What this task involves — Exactly as they appear, retype the lines from the one containing "Task: Retweet the Final message tweet" through the final line of the data below. Leave pictures out.

Stored data
===============

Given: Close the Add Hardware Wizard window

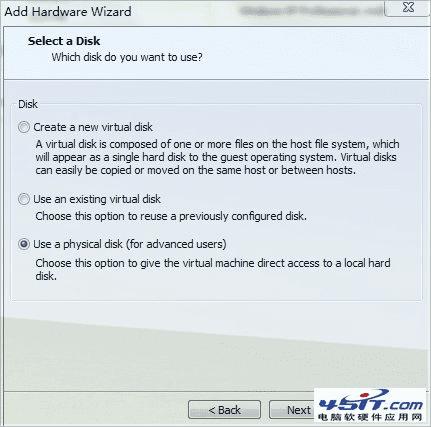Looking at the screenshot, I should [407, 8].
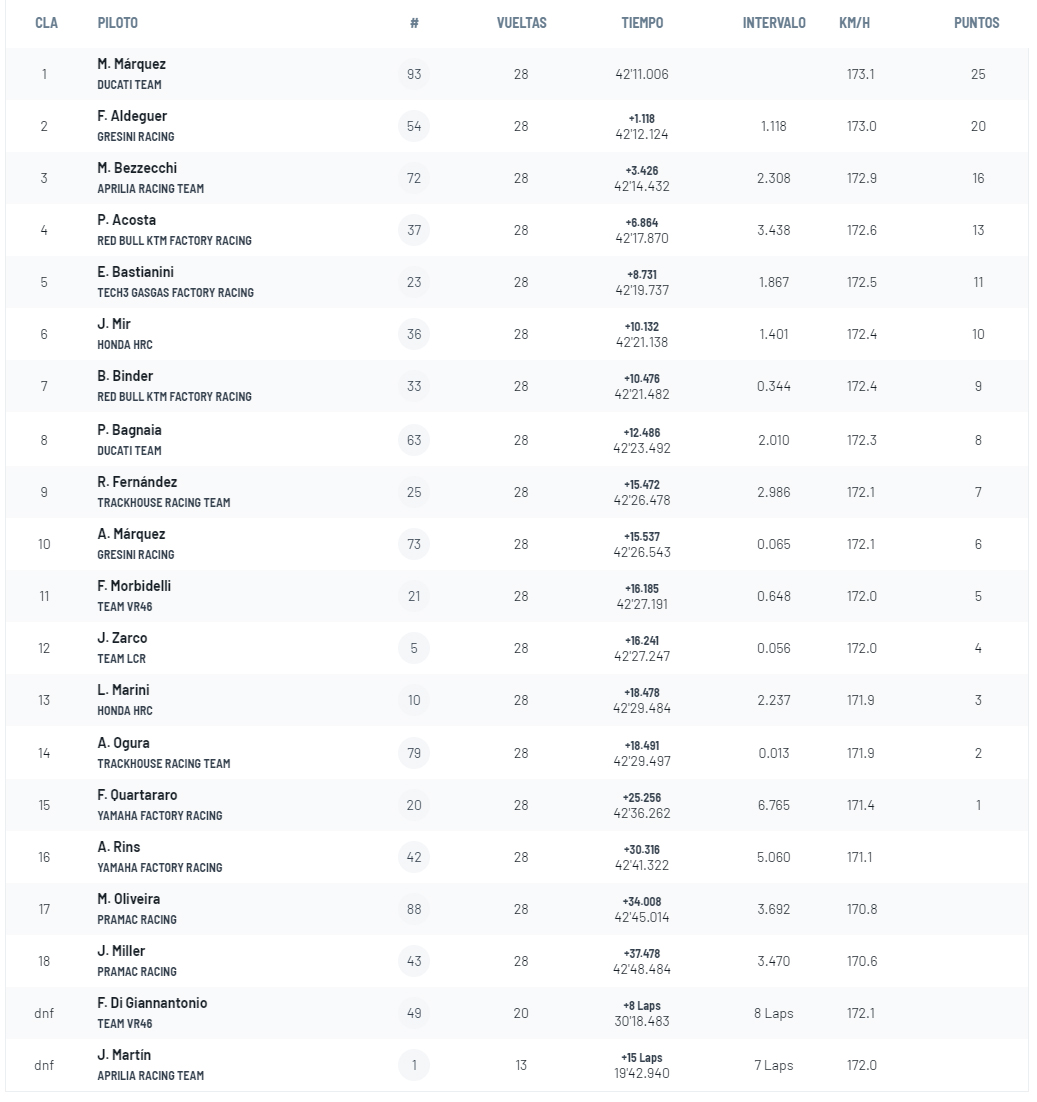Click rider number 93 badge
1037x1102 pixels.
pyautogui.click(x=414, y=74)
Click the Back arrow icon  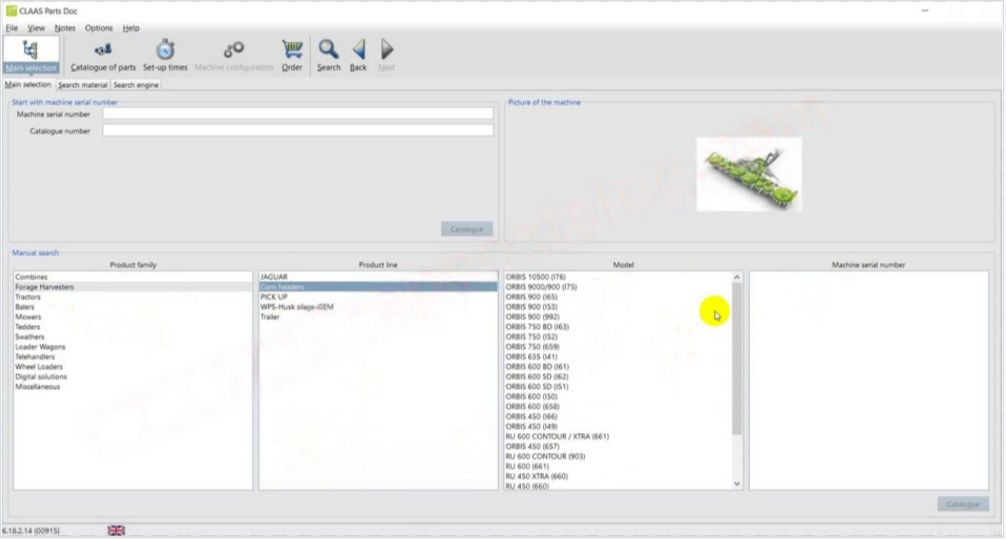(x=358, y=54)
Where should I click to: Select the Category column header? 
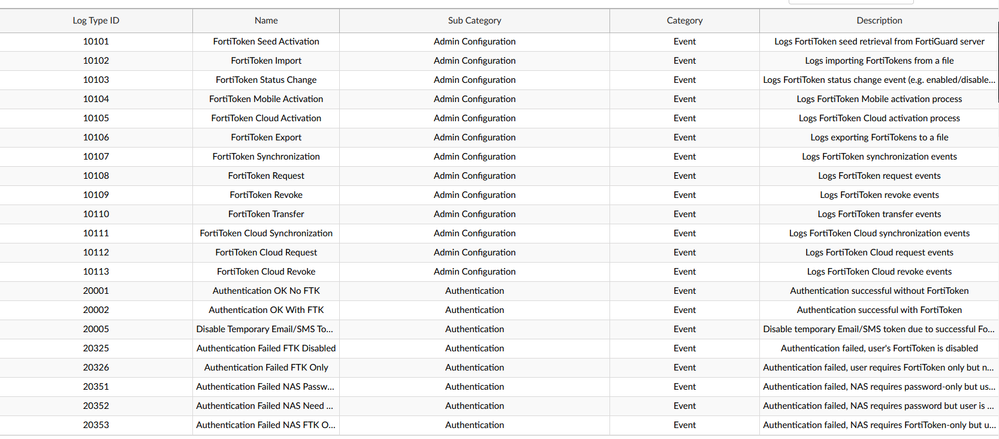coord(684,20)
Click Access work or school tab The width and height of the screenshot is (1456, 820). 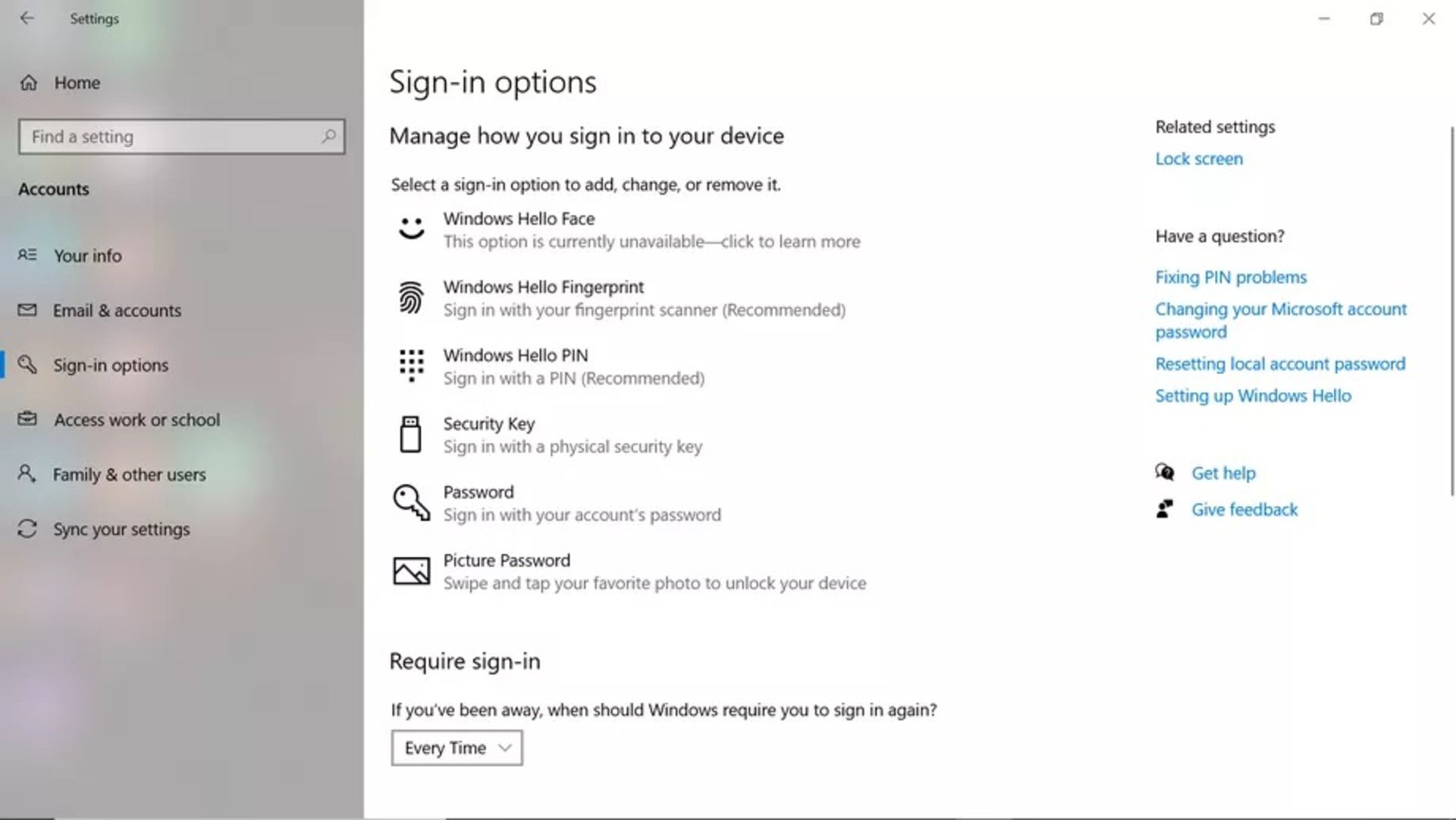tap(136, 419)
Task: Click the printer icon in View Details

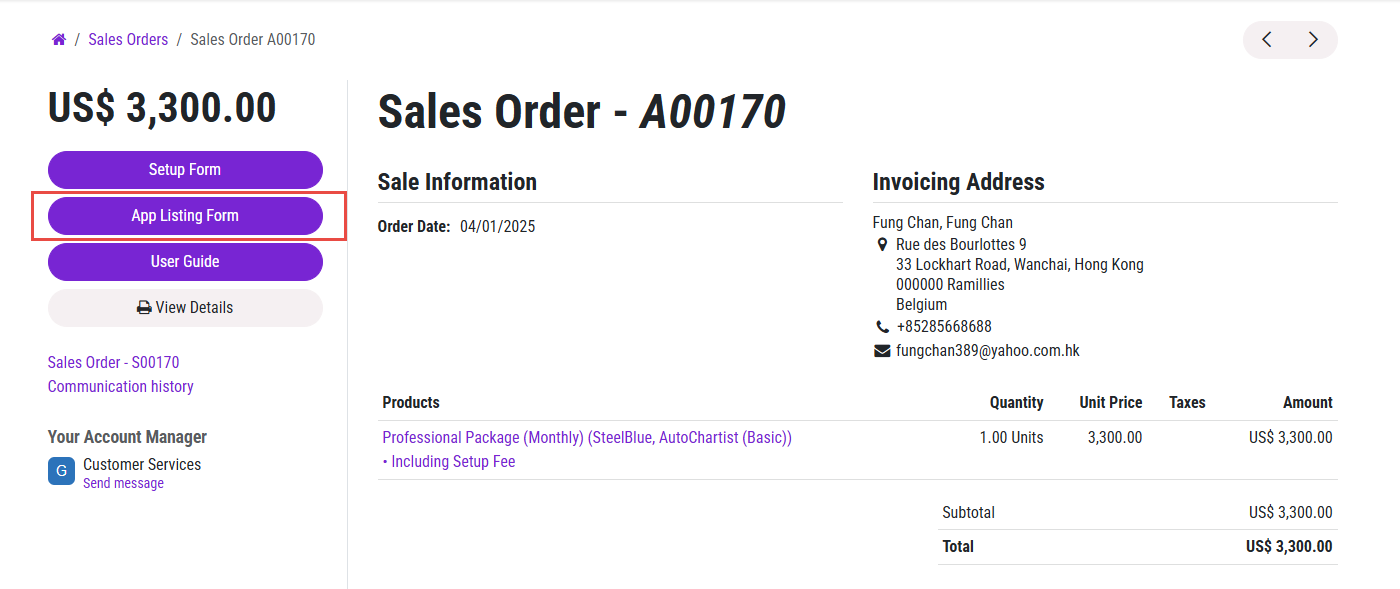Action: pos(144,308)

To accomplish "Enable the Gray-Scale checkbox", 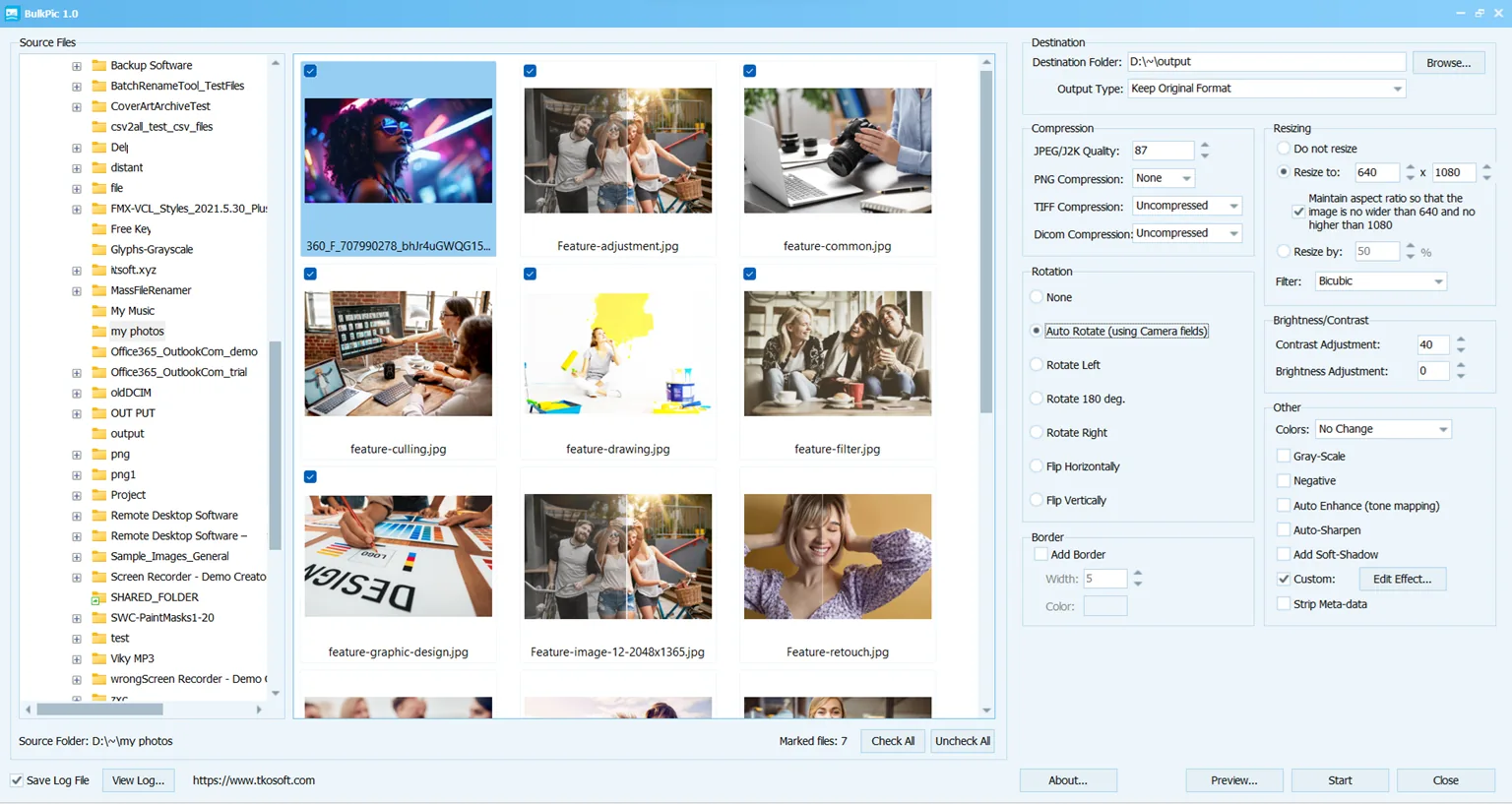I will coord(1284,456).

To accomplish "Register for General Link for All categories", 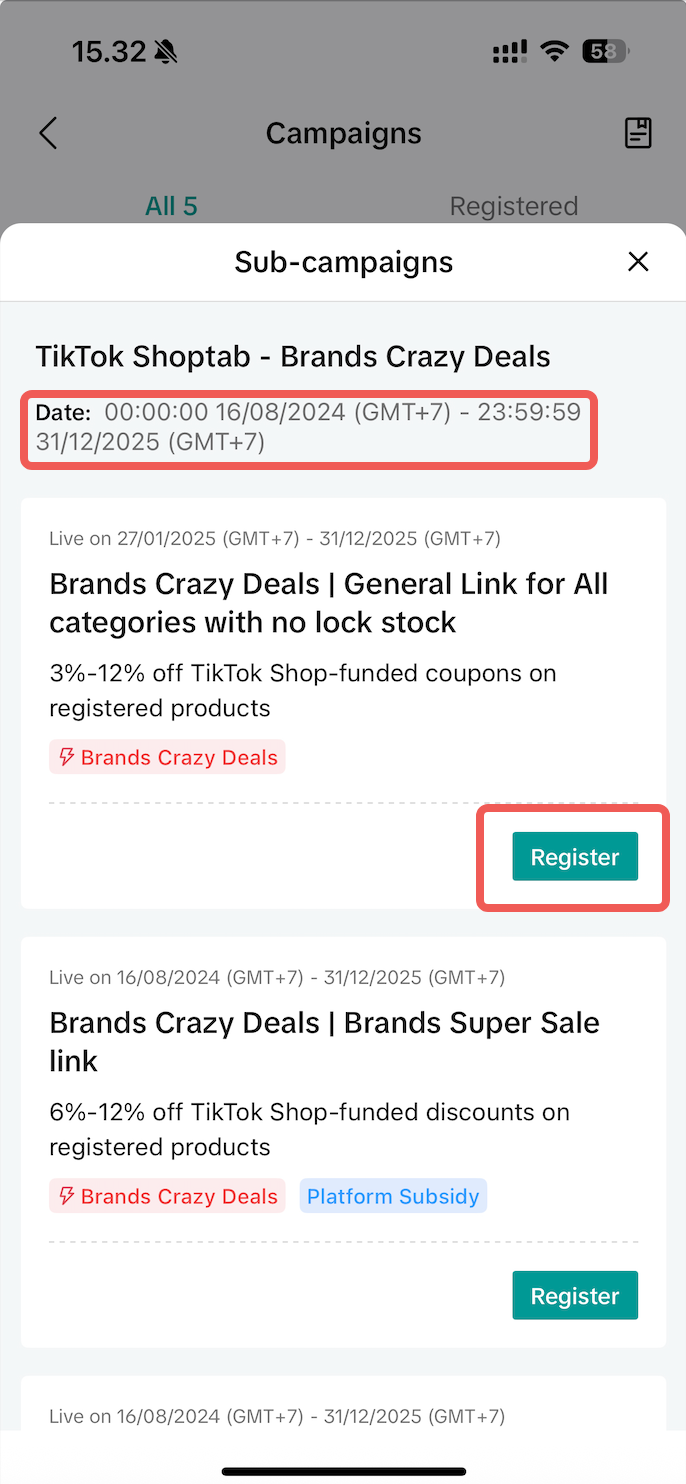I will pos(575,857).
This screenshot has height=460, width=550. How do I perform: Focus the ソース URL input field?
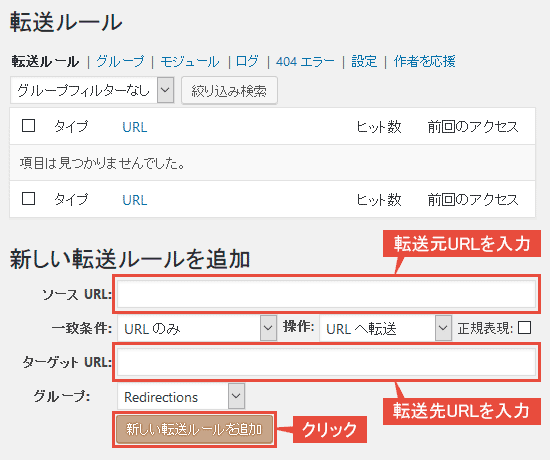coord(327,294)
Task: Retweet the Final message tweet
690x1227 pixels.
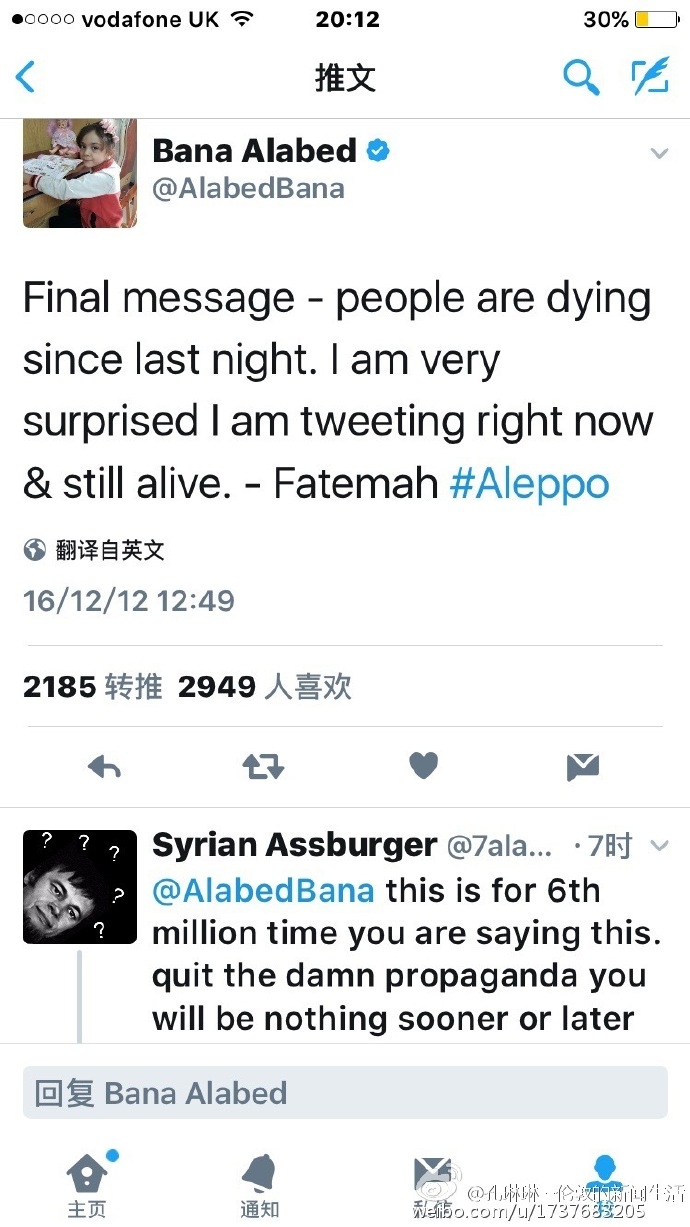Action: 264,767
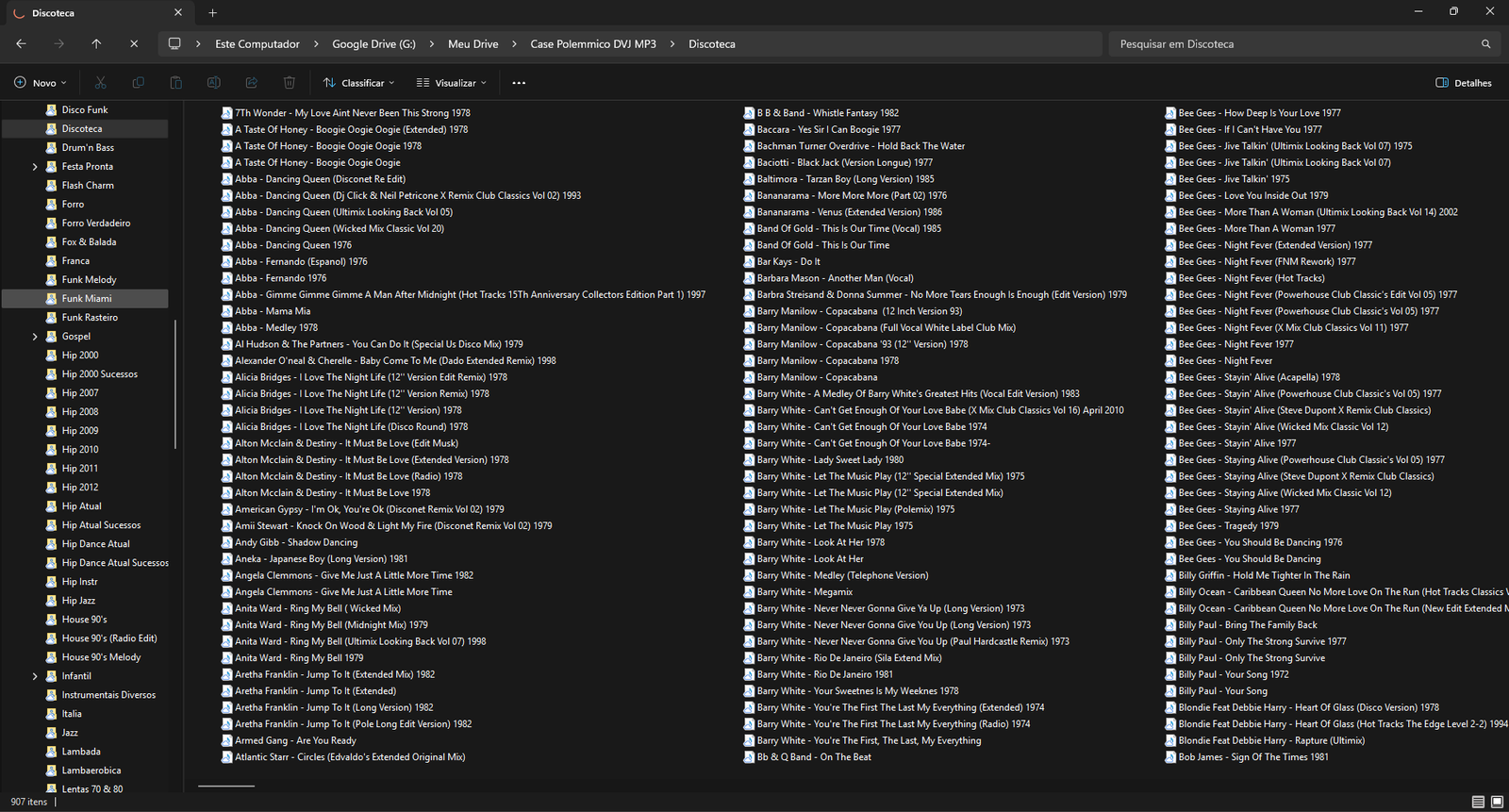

===============

Written response —
Task: Retweet the Final message tweet
690x1227 pixels.
Action: 264,767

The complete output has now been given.